1 user thanked author for this post.

jburk07

Reply | Quote

I have the same printer and problem.  I go in to see what’s printing and it’s been checked to print offline even though I did’t check it.  I uncheck it and cancel print then redo the print anew.  Other times I unplug the USB plug in and reinsert it.  Finally after all the monkeying around after the updates I reinstalled the printer and it’s been working ever since.

1 user thanked author for this post.

jburk07

Reply | Quote

Twelve days left until the June Black Tuesday.  It certainly seems like MS doesn’t give a …… about fixing the NIC problem.  Mine is built into my ASUS motherboard.  Is a list of affected NI Cards available?

Being 20 something in the 70's was far more fun than being 70 something in the insane 20's

Reply | Quote

I don’t believe MS has provided any information on mfg. or model.

Reply | Quote

Master patch list says no issues tracked for KB4103727, but the article on ComputerWorld says there were install and bluescreen issues.  I haven’t been able to sync KB4103714 into SCCM either.  Has 4103727 really been marked superceded yet?  Trying to determine which patch we should/shouldn’t apply!

As always, thanks for the amazing site!

Reply | Quote

As I have already explained somewhere and quite recently, giving full details as how I did it, here in Woody’s ( #194767 ), as of three days ago, I have patched my Win 7, Pro, Sp1, x64, “sandy bridge” 7-years old PC quite fully, Group-B style, through May. And have had no problems whatsoever (at least that I’ve noticed). Also many others have reported here the very same thing. Maybe one or two poor souls have reported problems, but when explaining what they did, it turned out in at least one case (of those who bother to explain) that they did something wrong.

Furthermore, if memory servers, the Patch Lady has already explained in a thread she started here some days ago that the connectivity issues apparently affects only a few types of networking card, and explained how to check to see if one has a problematic one. Another connectivity issue she also has posted about is about a different problem, having to do with servers, that (if, again, memory serves and I have understood her correctly) there could be a connectivity problem after patching Win 7 with either the rollup or the security only updates when one is trying to log in  remotely to a server, for example when checking on one’s email (at the ISP’ or some other email site server) which involves an usually implicit, automated login the user does not see after having set up the account, or to some place where one logs in explicitly, as is the case here at Woody’s.

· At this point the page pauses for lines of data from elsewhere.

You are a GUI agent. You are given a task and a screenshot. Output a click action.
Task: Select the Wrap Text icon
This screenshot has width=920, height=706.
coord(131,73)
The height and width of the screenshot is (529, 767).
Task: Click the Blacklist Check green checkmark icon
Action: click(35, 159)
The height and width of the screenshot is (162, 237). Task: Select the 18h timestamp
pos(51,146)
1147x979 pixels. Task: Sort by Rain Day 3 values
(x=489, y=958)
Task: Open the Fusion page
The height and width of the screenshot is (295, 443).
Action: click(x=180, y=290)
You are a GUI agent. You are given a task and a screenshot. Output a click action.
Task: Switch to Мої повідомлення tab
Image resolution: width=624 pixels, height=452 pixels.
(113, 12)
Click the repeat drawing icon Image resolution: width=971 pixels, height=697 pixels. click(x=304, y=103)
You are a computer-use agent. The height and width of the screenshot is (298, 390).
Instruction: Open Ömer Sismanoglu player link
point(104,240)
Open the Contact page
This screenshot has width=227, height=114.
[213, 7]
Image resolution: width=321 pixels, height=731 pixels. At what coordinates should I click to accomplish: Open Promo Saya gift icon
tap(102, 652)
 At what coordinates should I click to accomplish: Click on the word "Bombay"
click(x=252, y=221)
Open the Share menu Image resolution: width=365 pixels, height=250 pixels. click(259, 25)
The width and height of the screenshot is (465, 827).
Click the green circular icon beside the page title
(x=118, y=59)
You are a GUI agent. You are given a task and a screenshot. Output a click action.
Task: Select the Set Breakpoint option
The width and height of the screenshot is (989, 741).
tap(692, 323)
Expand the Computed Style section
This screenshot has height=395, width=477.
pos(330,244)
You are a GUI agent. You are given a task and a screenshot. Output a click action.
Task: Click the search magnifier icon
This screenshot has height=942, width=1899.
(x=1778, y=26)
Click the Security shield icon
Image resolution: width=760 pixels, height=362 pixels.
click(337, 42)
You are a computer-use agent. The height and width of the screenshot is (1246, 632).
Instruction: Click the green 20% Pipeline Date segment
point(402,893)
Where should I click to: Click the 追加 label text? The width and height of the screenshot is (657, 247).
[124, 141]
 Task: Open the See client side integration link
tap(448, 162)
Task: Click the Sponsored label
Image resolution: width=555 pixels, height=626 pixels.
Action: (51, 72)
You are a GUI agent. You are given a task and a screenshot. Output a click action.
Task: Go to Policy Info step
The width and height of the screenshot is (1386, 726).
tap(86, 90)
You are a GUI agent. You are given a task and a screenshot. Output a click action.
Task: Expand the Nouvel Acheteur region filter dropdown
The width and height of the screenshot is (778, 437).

According to her, there will be a problem when either the user’s computer or the server are not both patched through May while the other one is.

So now I’m patched to the gills and I understand the situation this way, and please, correct me if I am wrong: if my networking card is one of those from the wrong side of the tracks, or those in charge of a server I am trying to log in are not patched as well, I won’t be able to connect to that or (if I have card’s trouble) any server to do whatever there. And there is nothing much I can do about it, because I have no way to fix the networking card myself or have a say on what the keepers of the server choose to about patches. Either than, maybe, complain. Or buy and install a different card (if my computer is not one of those weird laptops welded shut I’ve heard about).

Same as about taxes, same as about death. Not a nice thought, but why should one worry any more about this than about those two inevitable things? (Which I do not seriously worry about, because “Life is too short to make it miserable”, as Winston Churchill allegedly once said or wrote somewhere.)

And there you have it.

Group B, Win 7, SP1, x64, Intel I-7 “sandy bridge”

 

Ex-Windows user (Win. 98, XP, 7); since mid-2017 using also macOS. Presently on Monterey 12.15 & sometimes running also Linux (Mint).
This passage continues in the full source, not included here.